My family turned a dreary quarantine Saturday into a day full of 1920’s roar with Gatsby! Our two sophomores had just finished reading F. Scott Fitzgerald’s 1925 novel, The Great Gatsby for their English class and decided to compare and contrast the book to the films produced in 1974 (starring Robert Redford and Mia Farrow) and 2013 (starring Leonardo DiCaprio & Carey Mulligan). The whole family ended up getting into it, especially knowing that F. Scott and his wife, Zelda spent the summer of 1920 in our town. They stayed at the cottage located at the right entrance of Longshore, which was owned then by F.E. Lewis, a larger-than-life reclusive multi-millionaire. According to some historians, F. Scott and Zelda’s time spent at the Westport cottage heavily influenced the setting and opulence of the story.

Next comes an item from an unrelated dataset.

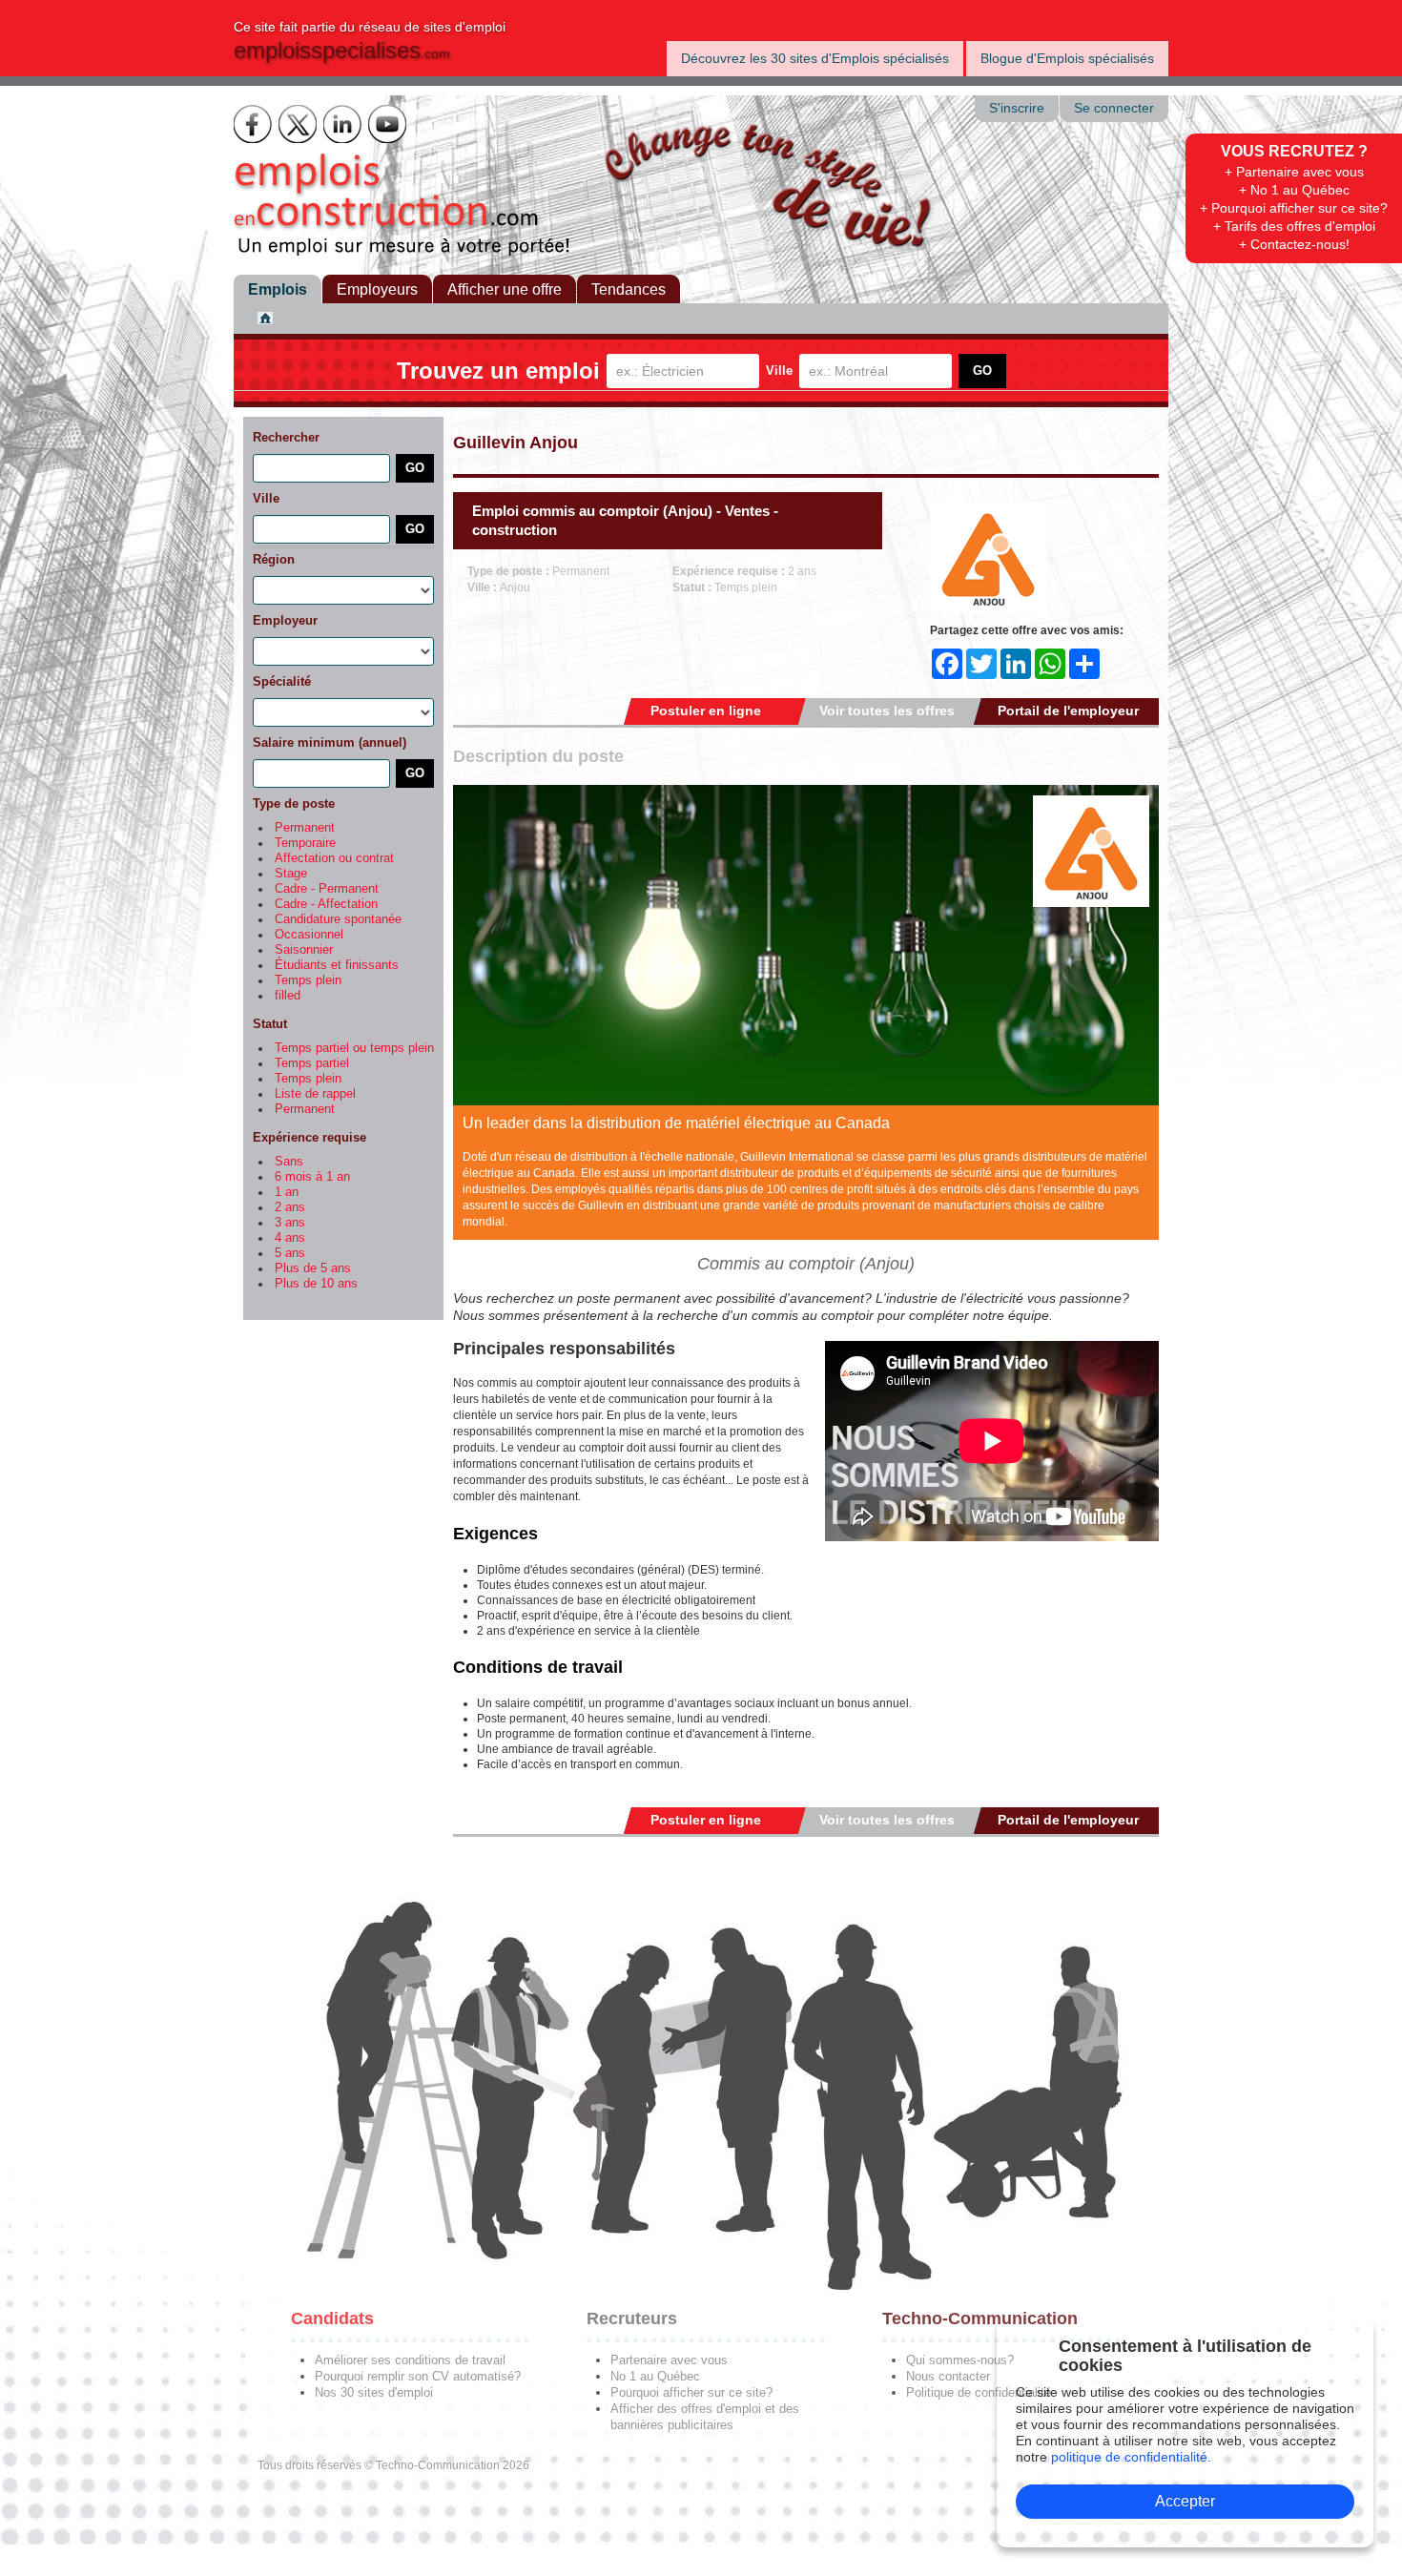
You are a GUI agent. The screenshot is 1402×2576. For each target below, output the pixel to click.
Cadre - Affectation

Here is what we thought: Both films were very well made at the time they were produced and found it interesting to see how cinematography advanced over 39 years. The 1974 version depicted a more realistic environment and we could imagine Gatsby’s house actually being what we know today as the Inn at Longshore and Nick’s rented cottage being the same house that F. Scott and Zelda had rented next door. The 2013 version portrayed an over-the-top, fantasized world that takes the imagination beyond what could be possible which we all agreed was what the book intended.
All actors in each film gave great performances, however found that the 2013 version depicted the characters more closely to the book. Both screen writers definitely took some liberties transferring the book to film, however, this was more apparent in the 1974 version (for example, how Nick doesn’t meet Gatsby at the party). We also noted that the 1974 version captured the relationship between Nick and Jordan better and were a bit disappointed not to see Nick’s land lady make an appearance in either film. We just learned that there are a couple more film adaptations that we are looking forward to watching: a 1926 silent film starring Warner Baxter and Lois Wilson; and a 1949 film starring Alan Ladd and Betty Field.